A series of tri- and tetrasubstituted spiro-oxaphosphetanes stabilized by ortho-benzamide (oBA) and N-methyl ortho-benzamide (MoBA) ligands have been synthesized by the reaction of Cα,Cortho-dilithiated phosphazenes with aldehydes and ketones. They include enantiopure products and the first example of an isolated oxaphosphetane having a phenyl substituent at C3 of the ring. Kinetic studies of their thermal decomposition showed that the process takes place irreversibly through a polar transition state (ρ = −0.22) under the influence of electronic, [1,2], [1,3] steric, and solvent effects, with C3/P-[1,2] interactions as the largest contribution to ΔG⧧ of olefination. Inversion of the phosphorus configuration through stereomutation has been observed in a number of cases. DFT calculations showed that oBA derivatives olefinated through the isolated (N, O)(Ph, C6H4, C) oxaphosphetanes (Channel A), whereas MoBA compounds decomposed faster via the isomer (C6H4, O)(C, N, Ph) formed by P-stereomutation involving a MB2 permutational mechanism (Channel B).

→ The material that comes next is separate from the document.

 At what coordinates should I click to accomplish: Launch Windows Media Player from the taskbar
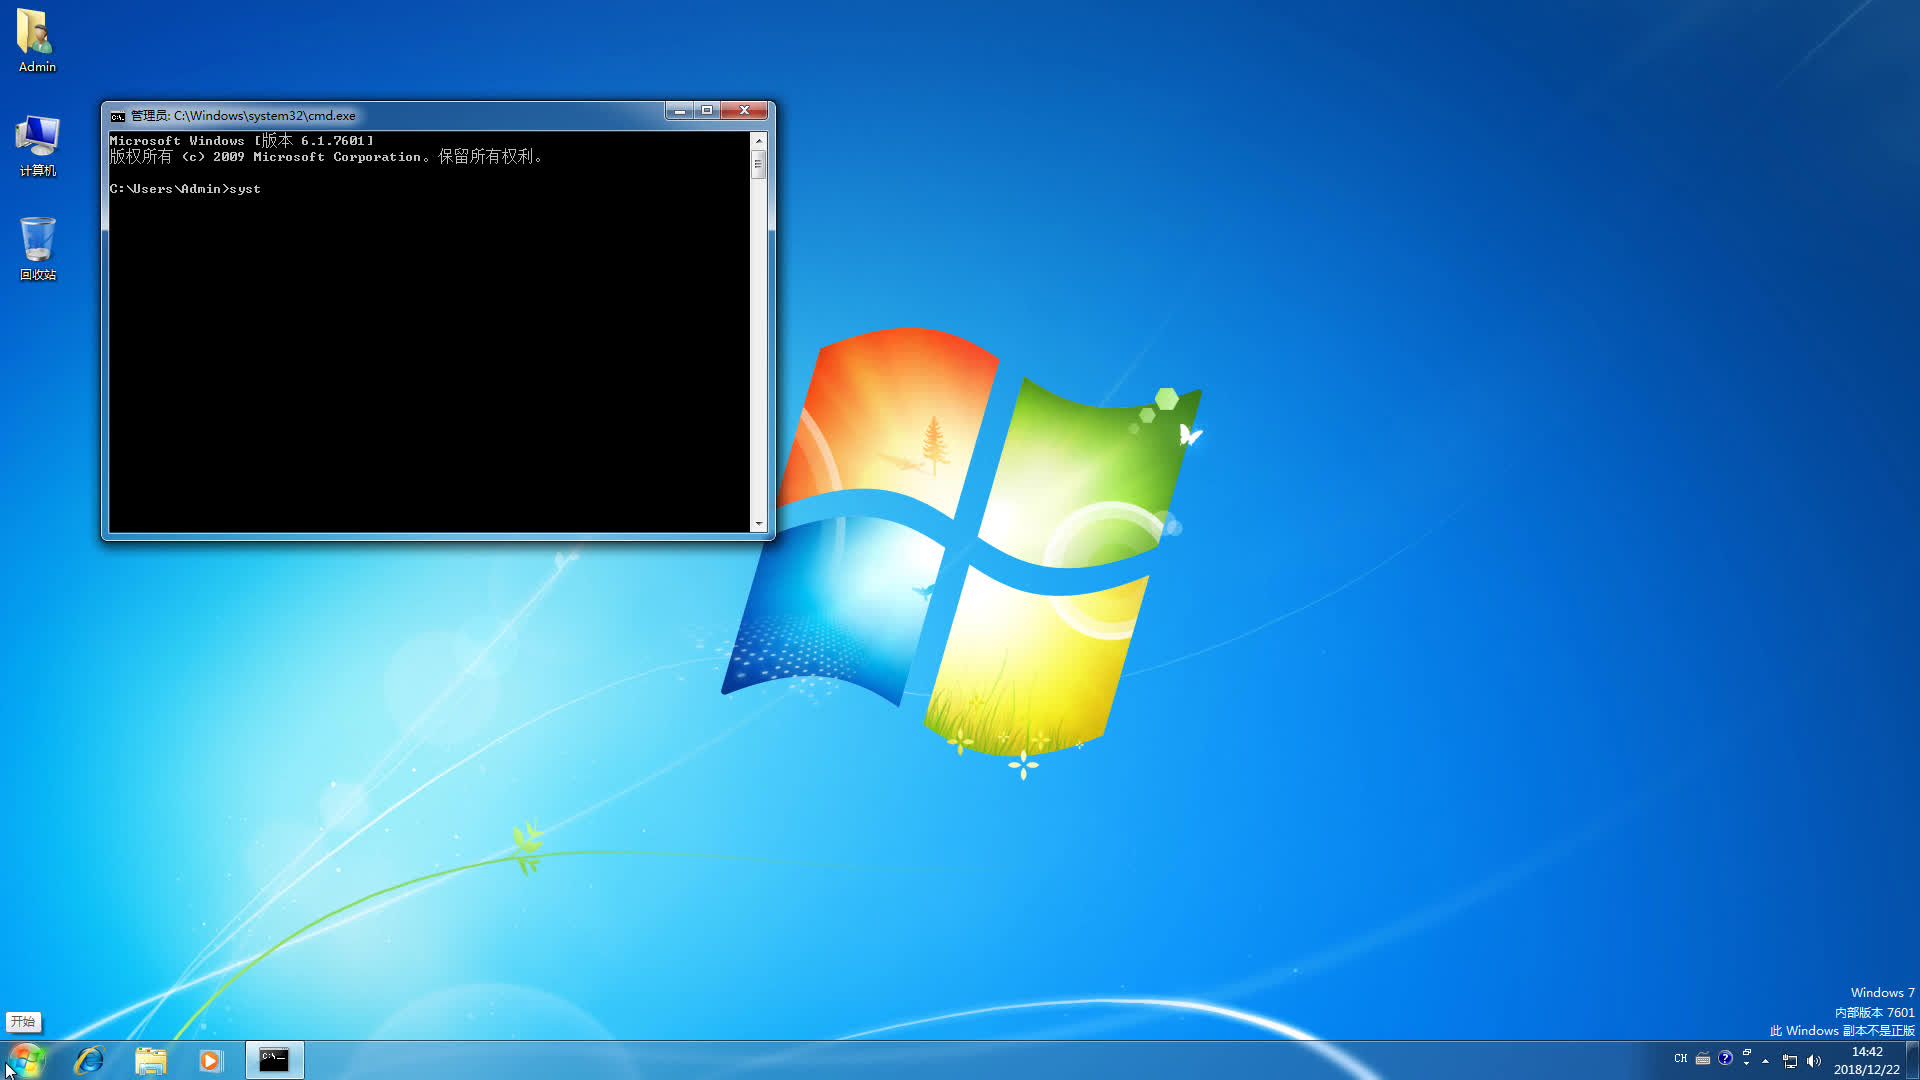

The energy barrier of P-isomerization is lower than that of olefination. Fragmentation takes place in a concerted asynchronous reaction. The thermal stability of oxaphosphetanes is determined by strong C3/P-[1,2] interactions destabilizing the transition state of olefination. The effect of charge distribution and C3/C4-[1,2] and C4/P-[1,3] steric and solvent interactions on ΔG⧧ was also evaluated.